By the Kansas Department of Transportation
KANSAS — Vehicle-deer crashes can happen any day of the year on Kansas roadways. Across the state, 37% of all single-vehicle crashes in 2022 involved a collision with a deer. The Kansas Department of Transportation reports six people were killed and 575 people were injured in collisions with deer in 2022.
These crashes greatly increase from now until the end of the year because of deer breeding season, with November typically the peak time.
This is why KDOT, the Kansas Highway Patrol, the Kansas Department of Wildlife and Parks, AAA Kansas and the Kansas Turnpike Authority are joining to raise awareness and help decrease vehicle-deer crashes.
“If a deer enters the roadway in front of your car, it is best to hit the animal and not swerve to avoid it,” said KHP Captain Candice Breshears. “We find more serious crashes occur when you swerve to miss the deer, potentially losing control of your vehicle, leaving the road or veering into oncoming traffic.”
Roadway safety officials suggest drivers:
- Be especially watchful at dawn and dusk when deer are more active.
- If you see one deer, expect others, as deer seldom travel alone.
- Be alert and reduce speeds near wooded areas or green spaces and near water sources such as streams and ponds.
- Deer crossing signs show areas where high numbers of vehicle-deer collisions have occurred in the past; but they can happen on any roadway, including city streets.
- Do not swerve to avoid hitting a deer.
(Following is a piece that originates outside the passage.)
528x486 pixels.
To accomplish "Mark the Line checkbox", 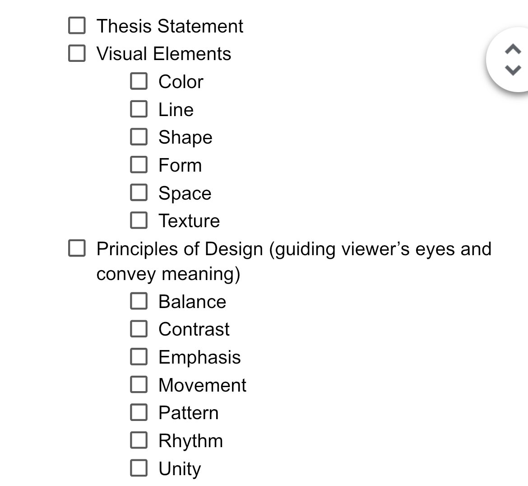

Motorists could then veer into oncoming traffic, run off the road, hit objects or overturn.
- Use bright headlights when there is no oncoming traffic and scan for the reflective eyes of deer.
- If a collision occurs, move the vehicle to the roadway’s shoulder. Then, if possible, call law enforcement – KHP dispatch at *47, the Kansas Turnpike at *KTA or local law enforcement at 911.
- Put the vehicle’s hazard lights on, whether it is light or dark outside.
- Remain in the vehicle with your seat belt fastened to be better protected.
- Contact your insurance company to report any vehicle damage.
Shawn Steward, Public and Government Affairs Manager for AAA Kansas, said deer can be unpredictable, so even the best drivers are at risk.
“In addition to the inconvenience of your vehicle damage, the cost of repairs may put a serious dent in your wallet,” Steward said. “AAA insurance statistics indicate that the average claim in Kansas for an animal strike in 2022 was almost $7,000 – up more than 60% in just five years.”
Anyone involved in a collision with a deer or other animal resulting in personal injury or property damage totaling $1,000 or more is required to immediately report the incident to the nearest law enforcement agency.
Nadia Marji, Chief of Public Affairs and Engagement Officer for KDWP, said a common question to the agency is if a hunting license is needed to personally take a deer carcass from a crash scene.
“KDWP has a process in place for this through salvage tags,” Marji said. “A salvage tag is required to remove all or part of a deer carcass from an accident site and can be issued by a KDWP game warden, KHP trooper or sheriff’s deputy.”
Increase roadway safety this fall and throughout the year by staying alert, obeying posted laws and eliminating distractions while driving. Always wear a seat belt and use appropriate child safety seats, every trip, every time.